━━━━━ RECORDS TO USE ━━━━━

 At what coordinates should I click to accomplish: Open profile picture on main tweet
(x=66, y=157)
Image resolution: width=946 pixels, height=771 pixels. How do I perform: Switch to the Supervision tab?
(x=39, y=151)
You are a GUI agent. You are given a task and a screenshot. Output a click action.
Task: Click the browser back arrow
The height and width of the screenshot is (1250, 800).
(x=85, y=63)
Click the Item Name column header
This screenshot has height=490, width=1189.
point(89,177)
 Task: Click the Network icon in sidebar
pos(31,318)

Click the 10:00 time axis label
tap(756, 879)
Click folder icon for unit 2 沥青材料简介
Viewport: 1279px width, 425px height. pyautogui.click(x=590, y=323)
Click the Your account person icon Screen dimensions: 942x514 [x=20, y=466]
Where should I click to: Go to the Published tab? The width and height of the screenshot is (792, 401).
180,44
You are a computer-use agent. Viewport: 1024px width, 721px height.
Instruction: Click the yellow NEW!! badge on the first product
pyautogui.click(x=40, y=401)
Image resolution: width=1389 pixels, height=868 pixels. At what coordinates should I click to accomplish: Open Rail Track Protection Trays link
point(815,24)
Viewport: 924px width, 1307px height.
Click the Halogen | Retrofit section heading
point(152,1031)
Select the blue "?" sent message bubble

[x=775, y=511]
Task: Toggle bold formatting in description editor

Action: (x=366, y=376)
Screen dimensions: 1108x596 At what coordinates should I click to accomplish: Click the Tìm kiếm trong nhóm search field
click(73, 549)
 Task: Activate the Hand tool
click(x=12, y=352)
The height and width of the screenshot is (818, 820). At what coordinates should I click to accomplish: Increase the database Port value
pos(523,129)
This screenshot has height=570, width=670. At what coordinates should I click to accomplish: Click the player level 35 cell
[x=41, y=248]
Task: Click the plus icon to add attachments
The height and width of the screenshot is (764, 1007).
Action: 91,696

━━━━━

(PROBLEM DETAILS): Return the rows word for word, starting with the line that contains "Task: Activate the Hand tool" and going through the last line of the rows.

(THE OUTPUT):
 Task: Activate the Hand tool
click(x=12, y=352)
The height and width of the screenshot is (818, 820). At what coordinates should I click to accomplish: Increase the database Port value
pos(523,129)
This screenshot has height=570, width=670. At what coordinates should I click to accomplish: Click the player level 35 cell
[x=41, y=248]
Task: Click the plus icon to add attachments
The height and width of the screenshot is (764, 1007).
Action: 91,696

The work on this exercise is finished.